In 1924 Zborowski was killed at Monza through his Mercédès skidding on an oil patch and hitting a tree. This oil patch was left by a P2 Alfa-Romeo, which had a vent to the rear intended to disperse oil fumes, but which sent out oil on to the road due to the dry sump accumulating lubricant during a pitzstop and the scavenge pump therefore momentarily overfilling the oil tank. A most military-like court of enquiry into the accident was held by Mercédès, which Gallop was ordered to attend. He subsequently brought Zborowski’s body home for burial and a member of the Mercédès firm attended the funeral with a bronze wreath, having come from Germany to do so. Incidentally, Zborowski was wearing in that race the same cuff-links that were responsible for the death of his father in 1903 when his sleeve caught in the hand-throttle of his Mercédès in the La Turbie hill-climb and he crashed into the rock wall.
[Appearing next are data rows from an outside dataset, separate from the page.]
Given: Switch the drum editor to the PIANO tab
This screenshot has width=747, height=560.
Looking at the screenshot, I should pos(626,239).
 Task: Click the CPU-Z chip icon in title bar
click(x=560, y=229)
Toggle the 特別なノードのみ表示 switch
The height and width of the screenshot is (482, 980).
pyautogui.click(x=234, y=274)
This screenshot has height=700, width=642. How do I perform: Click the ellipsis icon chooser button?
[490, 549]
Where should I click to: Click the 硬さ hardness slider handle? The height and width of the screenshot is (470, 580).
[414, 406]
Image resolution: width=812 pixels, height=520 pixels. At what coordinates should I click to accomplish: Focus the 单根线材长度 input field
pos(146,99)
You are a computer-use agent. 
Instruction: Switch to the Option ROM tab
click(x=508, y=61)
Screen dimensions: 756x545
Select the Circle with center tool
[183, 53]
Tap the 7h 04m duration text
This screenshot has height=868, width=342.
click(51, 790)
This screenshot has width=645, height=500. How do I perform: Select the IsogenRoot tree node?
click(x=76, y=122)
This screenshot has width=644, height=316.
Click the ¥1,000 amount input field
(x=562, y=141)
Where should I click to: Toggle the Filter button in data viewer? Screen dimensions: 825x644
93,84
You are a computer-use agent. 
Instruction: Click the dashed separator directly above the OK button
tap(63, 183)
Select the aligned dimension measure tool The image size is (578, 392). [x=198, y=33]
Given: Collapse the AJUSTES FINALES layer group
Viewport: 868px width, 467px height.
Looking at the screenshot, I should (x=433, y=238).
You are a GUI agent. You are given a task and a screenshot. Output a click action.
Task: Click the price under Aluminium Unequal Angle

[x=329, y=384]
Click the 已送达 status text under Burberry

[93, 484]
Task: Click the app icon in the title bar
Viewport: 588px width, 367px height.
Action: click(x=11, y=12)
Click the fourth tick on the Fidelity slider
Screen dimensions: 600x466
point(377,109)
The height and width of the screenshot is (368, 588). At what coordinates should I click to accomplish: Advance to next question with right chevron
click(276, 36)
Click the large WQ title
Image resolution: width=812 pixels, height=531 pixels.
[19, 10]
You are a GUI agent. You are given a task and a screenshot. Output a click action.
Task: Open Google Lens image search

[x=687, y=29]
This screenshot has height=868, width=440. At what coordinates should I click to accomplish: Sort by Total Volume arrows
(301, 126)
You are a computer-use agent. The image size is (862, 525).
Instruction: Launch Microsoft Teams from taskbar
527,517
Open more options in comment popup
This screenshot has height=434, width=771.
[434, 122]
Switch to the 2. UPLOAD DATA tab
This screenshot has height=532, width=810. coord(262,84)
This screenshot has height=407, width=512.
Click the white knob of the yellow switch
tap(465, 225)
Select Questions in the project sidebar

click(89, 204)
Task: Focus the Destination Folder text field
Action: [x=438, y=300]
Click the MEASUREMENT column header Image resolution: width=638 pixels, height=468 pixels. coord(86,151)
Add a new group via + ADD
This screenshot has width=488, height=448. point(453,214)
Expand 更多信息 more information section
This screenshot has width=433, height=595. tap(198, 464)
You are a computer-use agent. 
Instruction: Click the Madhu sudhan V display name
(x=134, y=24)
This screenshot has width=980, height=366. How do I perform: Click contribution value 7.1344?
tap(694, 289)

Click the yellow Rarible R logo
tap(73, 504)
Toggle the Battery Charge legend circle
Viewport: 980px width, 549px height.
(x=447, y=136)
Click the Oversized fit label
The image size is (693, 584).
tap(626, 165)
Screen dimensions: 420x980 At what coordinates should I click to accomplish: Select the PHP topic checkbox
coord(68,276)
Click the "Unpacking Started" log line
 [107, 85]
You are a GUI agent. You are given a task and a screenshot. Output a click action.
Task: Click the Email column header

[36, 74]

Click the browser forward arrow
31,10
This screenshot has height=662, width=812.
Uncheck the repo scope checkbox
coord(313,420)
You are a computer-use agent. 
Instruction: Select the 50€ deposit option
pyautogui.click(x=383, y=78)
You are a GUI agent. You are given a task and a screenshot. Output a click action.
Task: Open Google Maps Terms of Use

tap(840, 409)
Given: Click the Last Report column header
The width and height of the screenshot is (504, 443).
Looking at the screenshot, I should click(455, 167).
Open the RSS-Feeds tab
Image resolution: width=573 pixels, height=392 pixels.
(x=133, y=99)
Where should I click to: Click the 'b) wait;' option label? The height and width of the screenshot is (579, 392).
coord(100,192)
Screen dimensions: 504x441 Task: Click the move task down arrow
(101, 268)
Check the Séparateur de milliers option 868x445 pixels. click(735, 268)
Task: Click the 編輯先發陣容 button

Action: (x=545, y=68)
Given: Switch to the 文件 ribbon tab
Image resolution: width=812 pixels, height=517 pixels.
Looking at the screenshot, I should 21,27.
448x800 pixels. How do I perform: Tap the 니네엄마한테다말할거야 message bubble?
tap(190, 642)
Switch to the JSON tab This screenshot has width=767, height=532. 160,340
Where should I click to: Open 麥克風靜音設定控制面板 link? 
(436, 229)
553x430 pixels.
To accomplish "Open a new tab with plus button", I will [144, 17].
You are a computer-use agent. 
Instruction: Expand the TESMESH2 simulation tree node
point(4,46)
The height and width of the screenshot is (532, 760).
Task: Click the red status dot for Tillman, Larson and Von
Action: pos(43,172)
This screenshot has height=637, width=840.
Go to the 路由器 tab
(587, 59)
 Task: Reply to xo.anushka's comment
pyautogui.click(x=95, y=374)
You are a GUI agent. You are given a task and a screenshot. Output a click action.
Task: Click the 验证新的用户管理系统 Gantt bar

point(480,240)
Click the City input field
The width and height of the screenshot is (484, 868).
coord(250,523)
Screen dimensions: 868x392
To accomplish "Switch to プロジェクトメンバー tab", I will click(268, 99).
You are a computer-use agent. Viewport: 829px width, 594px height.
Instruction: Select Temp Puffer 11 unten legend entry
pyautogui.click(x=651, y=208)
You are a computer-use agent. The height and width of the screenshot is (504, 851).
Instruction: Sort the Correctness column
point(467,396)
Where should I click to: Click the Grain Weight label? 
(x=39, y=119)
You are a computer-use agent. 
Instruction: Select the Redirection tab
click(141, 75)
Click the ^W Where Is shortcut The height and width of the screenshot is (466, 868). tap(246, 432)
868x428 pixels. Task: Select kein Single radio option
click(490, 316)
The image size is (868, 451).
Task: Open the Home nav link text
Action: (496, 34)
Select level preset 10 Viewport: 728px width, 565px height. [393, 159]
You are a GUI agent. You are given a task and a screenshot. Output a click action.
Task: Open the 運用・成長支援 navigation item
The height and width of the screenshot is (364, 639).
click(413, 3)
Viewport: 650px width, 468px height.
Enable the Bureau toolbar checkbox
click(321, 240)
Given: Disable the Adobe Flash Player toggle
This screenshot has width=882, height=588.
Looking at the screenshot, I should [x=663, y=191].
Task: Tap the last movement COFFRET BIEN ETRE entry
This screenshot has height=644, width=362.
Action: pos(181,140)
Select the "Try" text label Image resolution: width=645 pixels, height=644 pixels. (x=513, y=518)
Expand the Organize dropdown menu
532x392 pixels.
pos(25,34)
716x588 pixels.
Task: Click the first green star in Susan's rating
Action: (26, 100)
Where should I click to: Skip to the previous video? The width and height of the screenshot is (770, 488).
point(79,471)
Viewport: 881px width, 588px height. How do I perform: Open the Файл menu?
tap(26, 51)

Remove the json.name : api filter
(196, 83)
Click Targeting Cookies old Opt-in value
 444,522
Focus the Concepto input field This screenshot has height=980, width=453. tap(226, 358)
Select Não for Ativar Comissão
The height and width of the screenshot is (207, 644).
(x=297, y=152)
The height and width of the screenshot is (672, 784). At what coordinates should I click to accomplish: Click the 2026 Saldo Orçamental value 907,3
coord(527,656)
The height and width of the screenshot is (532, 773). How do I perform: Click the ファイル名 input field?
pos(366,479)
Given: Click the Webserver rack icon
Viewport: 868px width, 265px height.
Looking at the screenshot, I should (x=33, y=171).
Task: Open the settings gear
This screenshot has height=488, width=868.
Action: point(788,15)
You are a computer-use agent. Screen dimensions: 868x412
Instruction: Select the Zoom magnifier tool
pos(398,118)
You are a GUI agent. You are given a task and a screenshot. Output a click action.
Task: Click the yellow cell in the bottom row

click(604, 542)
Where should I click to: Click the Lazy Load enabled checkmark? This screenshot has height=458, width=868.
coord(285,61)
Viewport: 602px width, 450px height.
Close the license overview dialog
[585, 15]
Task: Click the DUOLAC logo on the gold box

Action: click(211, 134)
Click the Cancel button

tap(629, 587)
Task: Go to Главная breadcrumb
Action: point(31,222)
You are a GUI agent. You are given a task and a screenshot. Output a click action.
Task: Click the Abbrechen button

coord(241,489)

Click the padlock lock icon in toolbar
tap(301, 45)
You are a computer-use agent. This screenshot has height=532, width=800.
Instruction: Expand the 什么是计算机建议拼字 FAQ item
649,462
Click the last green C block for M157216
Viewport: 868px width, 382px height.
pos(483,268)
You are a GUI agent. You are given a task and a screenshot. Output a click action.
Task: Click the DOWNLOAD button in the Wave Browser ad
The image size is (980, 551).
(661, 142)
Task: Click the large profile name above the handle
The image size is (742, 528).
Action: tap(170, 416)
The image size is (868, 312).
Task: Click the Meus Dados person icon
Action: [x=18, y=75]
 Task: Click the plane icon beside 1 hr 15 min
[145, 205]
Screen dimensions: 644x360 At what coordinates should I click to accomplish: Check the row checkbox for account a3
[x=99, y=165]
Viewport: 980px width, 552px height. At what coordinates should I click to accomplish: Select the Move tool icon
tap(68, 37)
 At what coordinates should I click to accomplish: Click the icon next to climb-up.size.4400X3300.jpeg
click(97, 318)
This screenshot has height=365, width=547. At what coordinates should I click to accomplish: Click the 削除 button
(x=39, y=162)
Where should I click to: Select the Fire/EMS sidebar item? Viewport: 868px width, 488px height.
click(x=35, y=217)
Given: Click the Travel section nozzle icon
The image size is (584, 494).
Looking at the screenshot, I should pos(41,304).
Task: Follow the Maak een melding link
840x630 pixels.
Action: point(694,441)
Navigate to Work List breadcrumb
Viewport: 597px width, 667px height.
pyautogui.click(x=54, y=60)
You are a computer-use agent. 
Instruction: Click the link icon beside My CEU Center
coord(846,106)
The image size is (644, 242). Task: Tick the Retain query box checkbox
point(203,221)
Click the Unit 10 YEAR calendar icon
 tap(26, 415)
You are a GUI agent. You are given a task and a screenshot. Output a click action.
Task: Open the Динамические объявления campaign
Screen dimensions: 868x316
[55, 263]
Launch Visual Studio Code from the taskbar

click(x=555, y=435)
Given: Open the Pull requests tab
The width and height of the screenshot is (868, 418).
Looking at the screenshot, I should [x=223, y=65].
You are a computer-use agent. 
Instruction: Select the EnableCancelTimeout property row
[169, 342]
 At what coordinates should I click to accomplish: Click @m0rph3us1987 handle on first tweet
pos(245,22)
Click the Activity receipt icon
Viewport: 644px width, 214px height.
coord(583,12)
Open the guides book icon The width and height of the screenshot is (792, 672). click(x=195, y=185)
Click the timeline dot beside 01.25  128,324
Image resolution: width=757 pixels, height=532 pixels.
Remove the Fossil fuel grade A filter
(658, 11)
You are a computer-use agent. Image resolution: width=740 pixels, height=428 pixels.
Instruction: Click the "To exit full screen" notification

On a happier note, Gallop, as he drove us north, was observed to have on the check socks he wore when he drove Ellis’ Aston-Martin in the 1922 Grand Prix, and which as a mascot he carefully kept for his races. In 1925, incidentally, Gallop drove a “Chain Gang” Frazer-Nash to victory in the Voitures Legeres G.P. at Boulogne.

All this interesting information was imparted to me as we drove up to meet Ellis. Stopping near Atherstone to put half-a-pint of oil into Gallop’s Morris, the music of vintage twin-camshaft machinery was heard and Mr. and Mrs. Ellis quickly came into sight in the historic car we had come to see. Repairing to Ashby-de-la-Zouch, after a mellowing lunch we were able to contemplate this 1922 Aston-Martin, which seemed so effectively to typify the lure of the early days that Gallop had fostered that morning.

One’s first impression, as always with an Henri school design, is how modern the engine looks, after twenty-five years. As those who studied Ellis’ article will remember, the Aston-Martin is still very largely in its original form, although the characteristic A.-M. tail has gone, and there are minor differences in the positions of external gear and brake levers, while the 4-branch inside exhaust system has yet to be replaced by an outside pipe — this was straight-through in 1922, of course. Under the bonnet Fedden’s drastic modifications are found, so that there is dry-sump lubrication with a dumb-iron oil tank possessed of two immense fillers, in place of wet-sump augmented by a bird-bath feed from a rectangular tank slung in rear of the sump proper. The valve-gear is now pressure-fed, with a tap to cut down the supply as required, whereas originally drip feeds were used. The big oil filler (which — ssh! — once contained a cone of lead when it was feared the car would be under-weight at a certain weighing-in!) is absent and two horizontal S.U. carburetters are used in place of the updraught Zenith on its T-shaped manifold. The cambox covers are ribbed, whereas in Zborowski’s day they were plain (and leaked a lot) while the minor controls take the form of s.v. levers in the steering-wheel centre instead of the Bowden controls seen in a contemporary photograph — although Gallop does not recall the latter. But these details apart, the car is in 1922 trim, and with its narrow radiator and extremely slim scuttle, is one of the more handsome vintage racing cars. Ellis has made a fine job of the engine and it throws out very little oil. Naturally, large section tyres are used, although two 710 by 90 mm spares were carried.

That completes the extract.